Blog
Business IT News &
Technology Information
CEOs and Cyber Security
Technology is amazing when it works for us, but not so amazing when it doesn’t. New tech innovations have helped businesses grow at an exponential rate, but as business technology grows, so does cybercrime.
Protecting a business’ security is not only a job for the IT team but one for the Chief Executive Officer as well. As a CEO, you should understand that any interruption in your information systems can hinder your operations, negatively impact your reputation, and compromise your customers’ private data.
According to the Ponemon Institute, the average annual cost of cybercrime for organizations is $11.6 million per year. They also revealed that there’s a lack of communication between IT and upper management.
In the past, enormous data breaches occurred because of malicious programs such as ransomware and the RAM Scraper malware. In fact, 2017 was the worst year yet for cyber attacks and ransomware.
In recent years, security breaches at Target and Equifax have been highly publicized. Target’s leak gave away the personal information of more than 60 million customers. A shareholder lawsuit was brought against their directors and officers. Although the board members were found not guilty, both the company’s CEO and CIO resigned. The Equifax breach affected over 143 million U.S. consumers, as well as customers in the U.K. and Canada. The breach took place between May and July but wasn’t discovered until weeks later.
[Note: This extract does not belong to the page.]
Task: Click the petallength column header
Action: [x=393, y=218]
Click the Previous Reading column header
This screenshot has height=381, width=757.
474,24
IT and management must work together.
When it comes to cybersecurity, many CEOs don’t fully understand the urgency. They spend their energy developing new products and services and managing current ones. Security comes in second. Maybe they’re unaware of the risks or feel that it’s solely an IT concern. Some may not be very technical and are afraid of discussing what could be an intimidating topic, but this isn’t wise.
After The Ponemon Institute surveyed 5,000 IT professionals from more than 15 countries, including the U.S., it was discovered that over half of them believe their organizations’ security measures don’t provide suitable protection against cyber attacks.
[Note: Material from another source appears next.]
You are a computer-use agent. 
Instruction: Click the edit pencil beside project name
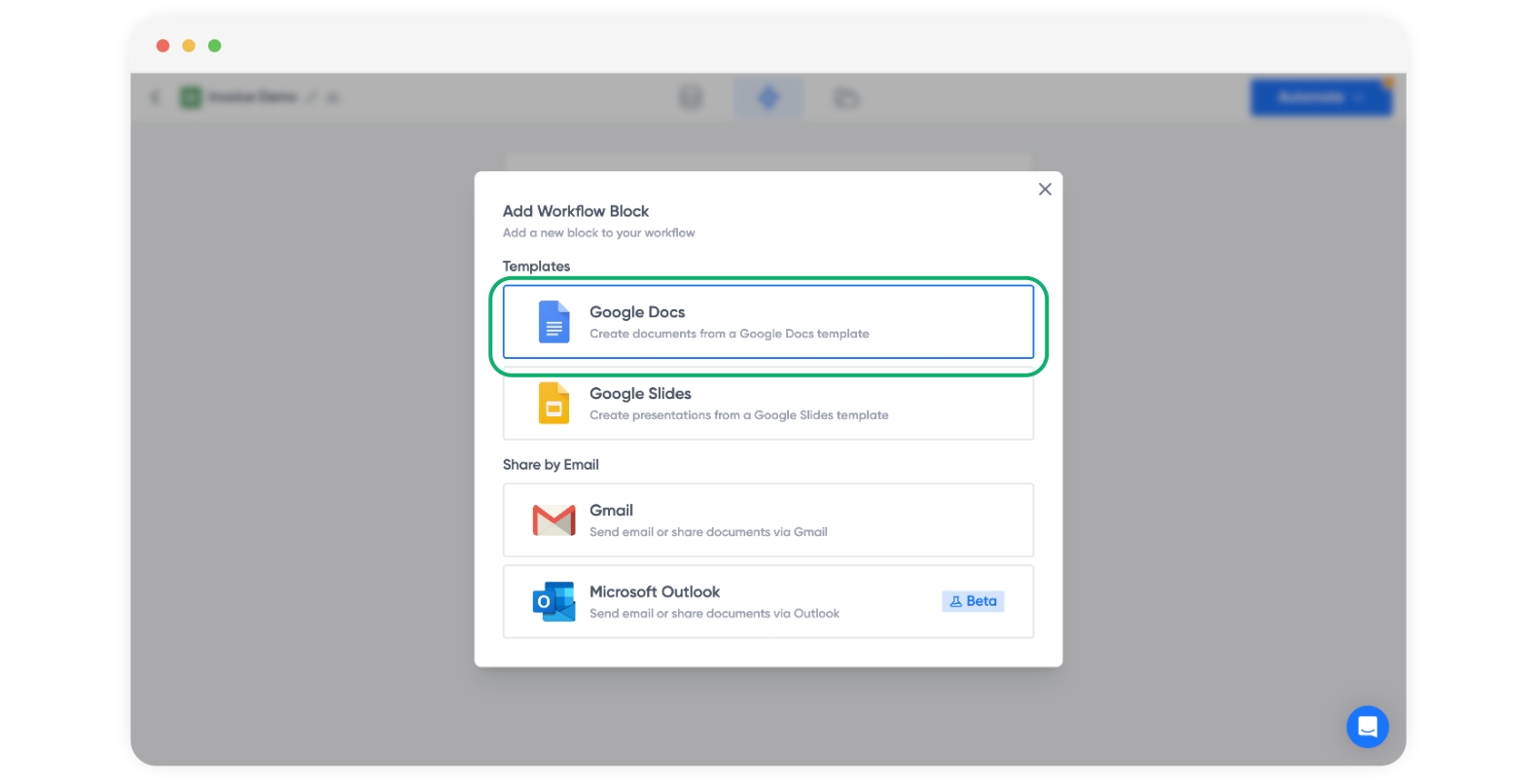(312, 97)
However, some CEOs do work with their IT teams. These are mainly CEOs from tech companies. One such company is Okta. Based in Northern California, Okta’s goal is to go beyond passwords to better secure their information. According to the company’s CEO and Co-Founder Todd McKinnon:
“Securing your data with a single factor – a password – is a bit like locking up an expensive racing bike with a cheap chain and a padlock. It only stops unmotivated thieves. Ask any of the numerous companies that have grabbed the headlines this year. Single-factor authentication failed to protect the personal data of millions of people – and these companies paid dearly for the mistake.”
Andrew Chanin is the CEO and founder of New-York based PureFunds, a $1.2 billion-dollar company. PureFunds is a cybersecurity exchange-traded fund that invests in cyber security firms. When asked why he decided to start his company, Chanin stated:
“Cybersecurity has been growing regularly since its formation. Although cybersecurity was always a risk — ever since computers came about — recently, entire companies have fallen victim, as well as governments, to massive, costly cyber attacks. The U.S. Federal Government spent less than $1 billion on cybersecurity in 2000. For 2015, that number is $15 billion.”
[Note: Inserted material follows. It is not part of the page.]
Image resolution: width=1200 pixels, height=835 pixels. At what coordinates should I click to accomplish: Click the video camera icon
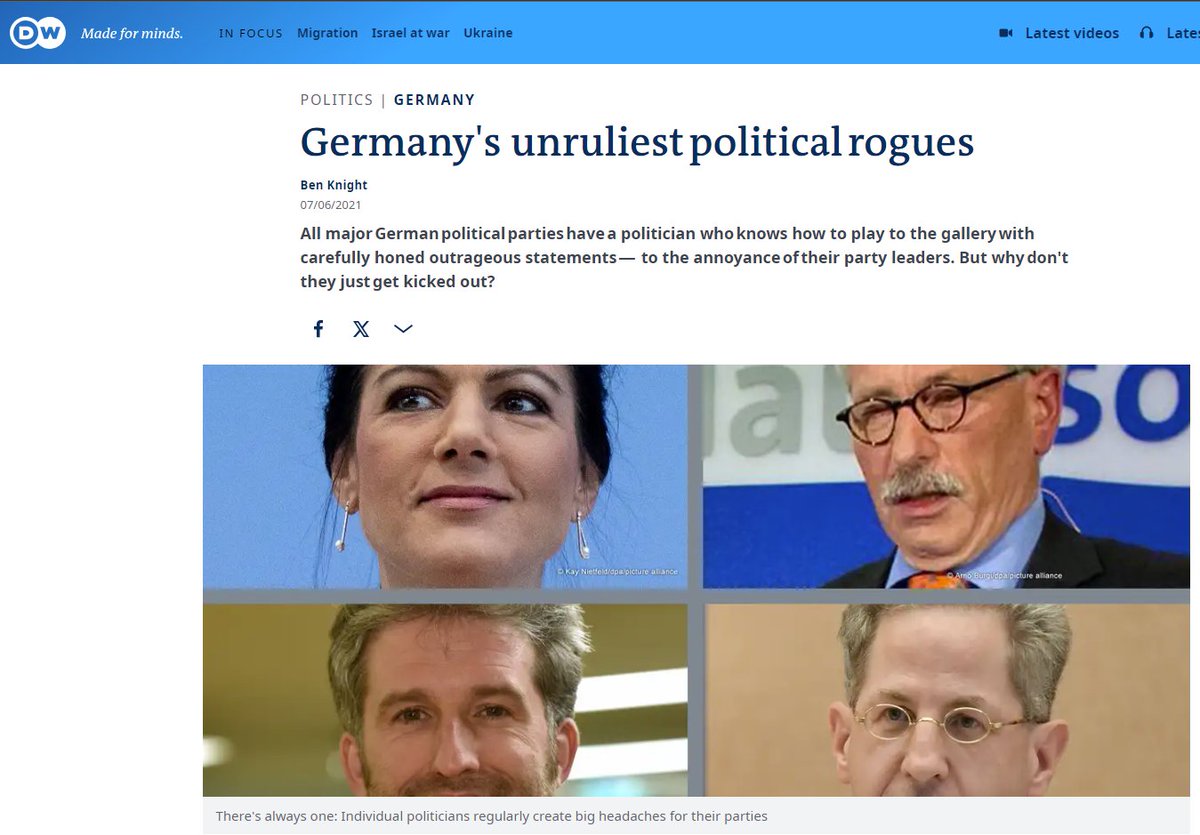point(1006,33)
The Department of Homeland Security recommends five questions that CEOs should ask themselves to lower the risk of cyber attacks:
- What is the current level and business impact of cyber risks to our company? What is our plan to address identified risks?
- How is our executive leadership informed about the current level and business impact of cyber risks to our company?
- How does our cybersecurity program apply industry standards and best practices?
- How many and what types of cyber incidents do we detect in a normal week? What is the threshold for notifying our executive leadership?
- How comprehensive is our cyber-incident response plan? How often is the plan tested?
When CEOs and IT work together, everyone wins. Take notice and follow the examples of tech companies. Make security priority-one so your business can flourish in all areas.